Checkout itself went through three iterations — a long single-page form, then a two-step process, and finally progressive disclosure, which tested fastest and generated the fewest errors.
Before
- Single long-page form
- Shipping cost hidden until final step
- No progress indicator
After
- Three-step progressive disclosure
- Shipping cost shown before checkout starts
- Persistent progress indicator
Visual Design & System
The palette does the positioning work: deep forest green and warm beige read as natural and considered, golden amber adds warmth without looking decorative. An elegant serif carries headline moments; a modern sans-serif keeps long-form content — brewing guides, origin stories — readable at length.
A component library — buttons, product cards, review cards, filter chips, breadcrumbs, accordions, ratings, toasts, form inputs, empty states — kept the build consistent and made future product launches a configuration exercise, not a design exercise.




Product cards went through four iterations — starting minimal, then adding ratings, flavor profile, and finally wellness tags — which together lifted task completion by 41%.
Accessibility
Built in from the first wireframe, not patched at the end:
- WCAG AA contrast compliance
- Full keyboard navigation with visible focus states
- Semantic heading hierarchy
- Accessible form labels and large tap targets
- Responsive typography and screen-reader-friendly structure
Validation
Twelve participants ran through the interactive prototype on tasks like finding a caffeine-free tea, comparing two green teas, and locating brewing instructions.

4.8/5
Usability score
+41%
Task completion
-32%
User errors
+47%
Checkout speed
Result
Post-launch, add-to-cart rate rose 38%, conversion rose 28%, and checkout abandonment fell 24% — validating that the site's real conversion problem was trust, not traffic.
Business Impact
+38%
Add-to-cart rate
+28%
Conversion rate
-24%
Checkout abandonment
2.1x
Product page engagement
+19%
Customer retention
-51%
Support requests
Reflection
What worked
- Education reduced uncertainty — origin stories and brewing guidance did more for conversion than any CTA copy.

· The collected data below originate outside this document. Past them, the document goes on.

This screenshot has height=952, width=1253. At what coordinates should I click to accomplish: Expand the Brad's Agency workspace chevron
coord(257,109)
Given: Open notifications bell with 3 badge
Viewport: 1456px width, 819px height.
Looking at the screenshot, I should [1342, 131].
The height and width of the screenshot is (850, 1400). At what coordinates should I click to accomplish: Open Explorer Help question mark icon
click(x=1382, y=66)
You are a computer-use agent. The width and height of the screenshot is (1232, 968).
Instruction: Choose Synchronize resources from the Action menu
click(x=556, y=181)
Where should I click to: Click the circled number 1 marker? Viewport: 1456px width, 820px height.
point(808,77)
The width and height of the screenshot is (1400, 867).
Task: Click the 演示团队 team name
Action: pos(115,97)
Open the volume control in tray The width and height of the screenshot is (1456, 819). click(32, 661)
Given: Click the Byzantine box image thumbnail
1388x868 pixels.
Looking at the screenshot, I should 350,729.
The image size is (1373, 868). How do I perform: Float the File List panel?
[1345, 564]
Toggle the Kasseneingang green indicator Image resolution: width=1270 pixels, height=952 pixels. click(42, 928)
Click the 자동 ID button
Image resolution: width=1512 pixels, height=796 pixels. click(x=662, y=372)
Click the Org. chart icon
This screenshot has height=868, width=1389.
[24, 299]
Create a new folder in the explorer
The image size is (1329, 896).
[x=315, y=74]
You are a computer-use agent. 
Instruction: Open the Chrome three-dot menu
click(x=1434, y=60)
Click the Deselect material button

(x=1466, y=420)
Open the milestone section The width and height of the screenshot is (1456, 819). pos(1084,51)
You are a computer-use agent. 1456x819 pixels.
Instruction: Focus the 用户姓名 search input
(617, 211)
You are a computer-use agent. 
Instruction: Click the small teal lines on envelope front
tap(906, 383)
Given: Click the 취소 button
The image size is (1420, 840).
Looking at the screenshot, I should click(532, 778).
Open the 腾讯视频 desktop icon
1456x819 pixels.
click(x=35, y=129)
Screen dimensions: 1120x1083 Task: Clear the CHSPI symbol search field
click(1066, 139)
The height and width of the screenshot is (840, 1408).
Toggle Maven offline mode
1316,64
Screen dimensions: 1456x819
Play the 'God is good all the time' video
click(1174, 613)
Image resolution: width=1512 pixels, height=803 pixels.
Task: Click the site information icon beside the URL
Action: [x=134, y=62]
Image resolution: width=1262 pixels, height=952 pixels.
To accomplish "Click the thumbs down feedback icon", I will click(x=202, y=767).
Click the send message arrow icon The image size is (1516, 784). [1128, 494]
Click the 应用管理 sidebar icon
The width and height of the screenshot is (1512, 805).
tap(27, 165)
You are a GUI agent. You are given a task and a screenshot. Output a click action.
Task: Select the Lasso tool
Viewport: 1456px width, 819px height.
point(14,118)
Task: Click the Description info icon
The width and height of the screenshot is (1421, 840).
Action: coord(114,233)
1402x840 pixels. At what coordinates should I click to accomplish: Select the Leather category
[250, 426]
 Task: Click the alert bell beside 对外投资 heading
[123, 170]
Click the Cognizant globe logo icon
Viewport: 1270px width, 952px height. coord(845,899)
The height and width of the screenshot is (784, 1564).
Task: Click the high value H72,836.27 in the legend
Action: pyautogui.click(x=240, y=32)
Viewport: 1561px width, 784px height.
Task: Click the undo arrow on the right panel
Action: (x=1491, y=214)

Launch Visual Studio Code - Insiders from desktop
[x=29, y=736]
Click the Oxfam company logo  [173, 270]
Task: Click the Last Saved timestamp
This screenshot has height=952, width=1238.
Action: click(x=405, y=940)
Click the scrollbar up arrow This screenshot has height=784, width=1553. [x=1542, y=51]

- Trust signals placed at the decision point, not the footer, cut support tickets by half.
- Small, compounding fixes — nav, filtering, checkout visibility — outperformed any single big redesign move.
What I'd extend next
- Instrument analytics pre-launch, not post — the KPI table above was reconstructed from a shorter feedback loop than I'd want.
- Pull customer support into research earlier — their tickets would have surfaced the shipping-cost friction faster than interviews alone.
- Test the wellness-goal filter taxonomy against a larger, more diverse user sample before locking it as the primary IA.
Outcomes
- Rebuilt navigation, discovery, product pages, and checkout around trust rather than volume
- Reduced checkout abandonment by 24%, increased conversion by 28%
- Delivered a documented, reusable design system for future launches and campaigns
- Cut support requests in half by moving trust signals to the point of decision
Aevro Tea's numbers didn't come from a visual refresh. They came from removing the moments where a first-time visitor had to decide whether to trust the site — one at a time, until there weren't any left.